Le gène à l’origine de la cataracte congénitale identifié

« Nous avons été intrigués quand 12 personnes de 3 famil­les consanguines d’origine pakistanaise ont présenté une cataracte congénitale avec une perte partielle à sévère de ­vision dans les deux yeux », retrace Stylianos Antonarakis, professeur de médecine génétique à l’école de médecine de l’université de Genève, en Suisse. Le scientifique ajoute : « Malgré une chirurgie de la cataracte, leur acuité visuelle ne s’est pas améliorée. Ce qui nous a amené à suspecter un trouble génétique n’affectant pas que l’opacité du cristallin. »

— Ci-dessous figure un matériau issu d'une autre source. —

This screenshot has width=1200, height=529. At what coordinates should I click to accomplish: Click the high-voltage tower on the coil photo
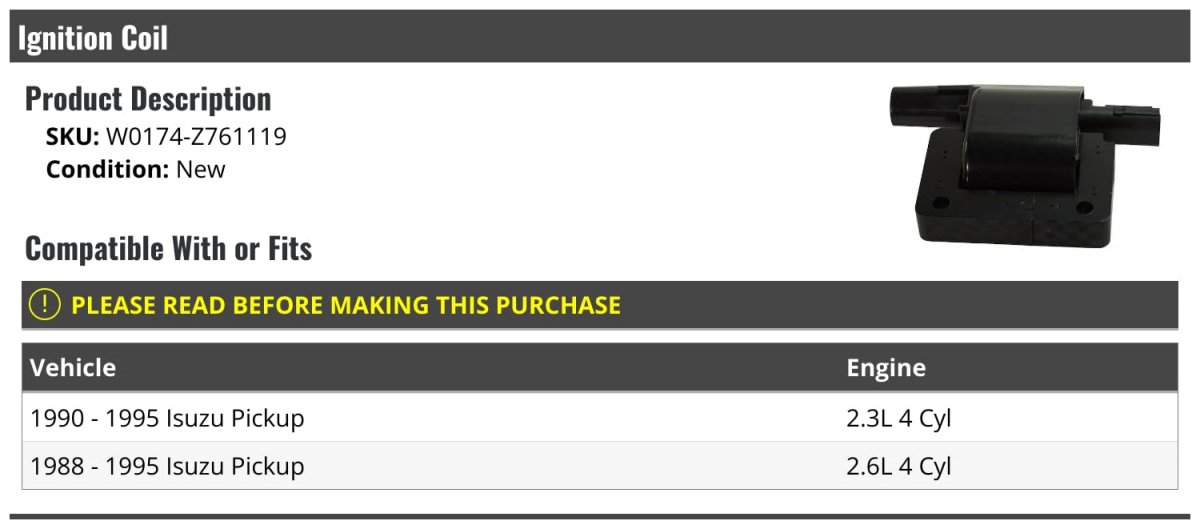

L’hypothèse a été confirmée à travers les études génétiques alors mises en place : celles-ci ont permis de détecter des mutations sur le gène de la dynamin-binding protein (DNMBP). Pour comprendre comment la perte de la DNMPB peut entraîner l’apparition de la cataracte, les chercheurs ont collaboré avec le spécialiste américain de la biologie de la drosophile, Hugo Bellen. Et les études génétiques et moléculaires sur l’équivalent du gène de la DNMBP chez cette espèce de mouche ont révélé que cette protéine intervient dans la régulation de l’assemblage de l’actine lors du développement de l’œil. « Cette étude a mis en lumière le gène responsable d’un trouble génétique récessif qui entraîne une cataracte infantile et une perte de vision, résume Hugo Bellen dans un communiqué. En outre, en créant le premier modèle de drosophile pour la cataracte congénitale, nous avons embarqué pour un voyage visant à comprendre les mécanismes moléculaires précis derrière cette affection génétique, ce qui nous permet d’espérer la mise au point de thérapies et une meilleure qualité de vie pour les patients. »

Ansar M et al. Bi-allelic Loss-of-Function Variants in DNMBP Cause Infantile Cataracts. Am J Hum Gen. 2018 oct 4;103(4):568-78.